Lo studio “Characterizing Body Image Distortion and Bodily Self-Plasticity in Anorexia Nervosa via Visuo-Tactile Stimulation in Virtual Reality”, finanziato da un bando Giovani ricercatori del Ministero della Salute, ha combinato la realtà virtuale immersiva con l’illusione di embodiment, un paradigma molto noto delle neuroscienze cognitive e sociali che permette di indurre nei partecipanti l’illusione di possedere un corpo diverso da quello reale, attraverso una stimolazione visuo-tattile sincronizzata.

L’obiettivo – spiega la Sapienza – è proprio quello di indagare le singole componenti alla base della distorsione dell’immagine corporea nell’Anoressia Nervosa.

Per ogni partecipante allo studio, condotto su donne affette dal disturbo e non, sono stati ricreati tre avatar tridimensionali: uno che riproduceva fedelmente la forma e le dimensioni del corpo della persona, uno che ne rappresentava una versione dimagrita e uno ingrassata. Le partecipanti sono state invitate a indossare caschetti per la realtà virtuale attraverso i quali immedesimarsi nei rispettivi avatar. Con la tecnica dell’embodiment è stata poi indotta l’illusione di percepire il corpo di ciascuno dei tre avatar: le partecipanti osservavano un tocco sull’avatar mentre lo stesso tocco veniva effettuato sulla corrispondente porzione del loro corpo reale.
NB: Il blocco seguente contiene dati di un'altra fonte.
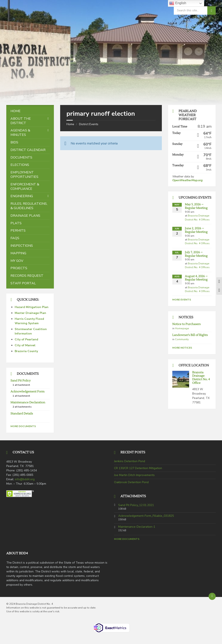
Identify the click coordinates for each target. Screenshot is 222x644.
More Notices (182, 348)
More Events (182, 300)
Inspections (22, 246)
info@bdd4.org (25, 479)
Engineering (22, 196)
La ricerca ha innanzitutto verificato gli aspetti percettivi, cognitivi ed emotivi che accompagnano la distorsione dell’immagine corporea nell’Anoressia Nervosa: nell’incorporare virtualmente l’immagine “ingrassata”, le pazienti affette dal disturbo mostravano un vissuto di marcato disagio. “I risultati mettono innanzitutto in luce l’importanza di focalizzare l’attenzione sugli aspetti cognitivi ed emotivi del disturbo di rappresentazione corporea – spiega Ilaria Bufalari – ma il salto possibile è quello verso l’utilizzo di questo strumento nei futuri approcci terapeutici e di ricerca: abituando le pazienti a un’immagine del corpo sana, rappresentata attraverso la realtà virtuale in un setting completamente controllato, è pensabile favorire l’interiorizzazione di un corpo normopeso e la riduzione dello stress emotivo legato all’aumento ponderale. Passaggi fondamentali nel processo terapeutico di guarigione dalla patologia”.

Questo esperimento è il primo ad abbinare paradigmi di illusione corporea multisensoriale, come l’embodiment, ad avatar 3D biometricamente fedeli. I risultati mostrano che tale approccio rappresenta una preziosa risorsa non solo di indagine, ma anche per future applicazioni psicoterapeutiche.